Ecotricity Greenbird aims for ice speed record attempt
by Sophie Rivett-Carnac 22 Dec 2009 20:12 GMT
Ecotricity Greenbird heads to the US with hopes of cracking the ice speed record © Ecotricity Greenbird
UK record breaker heads to US with hopes of cracking ice speed record
Less than a year after breaking the world land speed record, the Ecotricity Greenbird team are back for more - this time with their sights set on the frozen lakes of Montana, USA.
Not content with their current accolade of driving the world’s fastest wind-powered land vehicle into the Guinness Book of Records, the British team led by engineer, pilot and inventor Richard Jenkins, are determined to crack another one this winter: the world record for the fastest wind powered craft on ice.

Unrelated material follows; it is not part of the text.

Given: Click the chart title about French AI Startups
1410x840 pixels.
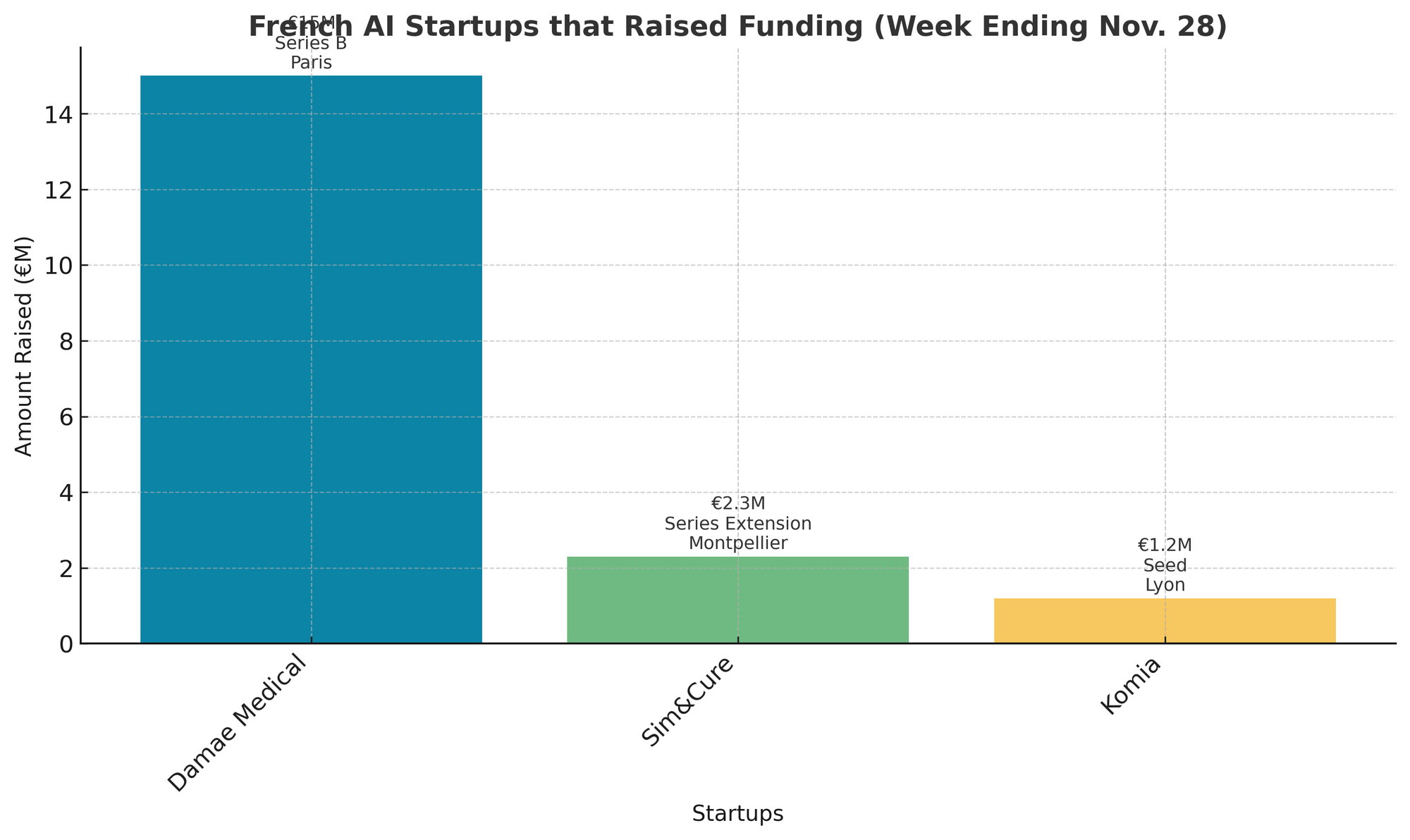Looking at the screenshot, I should (x=737, y=27).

The fastest accurately (GPS) recorded speed for a wind-powered ice craft stands at 84 mph which was broken on Lake Wallenbach in Austria in a skeeter (a type of ice boat). Greenbird’s designers are hoping that their unique craft, which has taken them more than six years to perfect, can not only break this record but take them one step closer to establishing whether ice could be as fast to travel on in a wind powered vehicle as land. The current land speed record for wind powered vehicles is 126.1mph, which they set in Australia in March this year.
The world record attempt is a partnership between Ecotricity, the UK’s largest green electricity company and project founder Jenkins. The team behind the Greenbird is British, independent, visionary and passionate about the power of wind as a renewable source of energy and its role in a zero carbon transport future.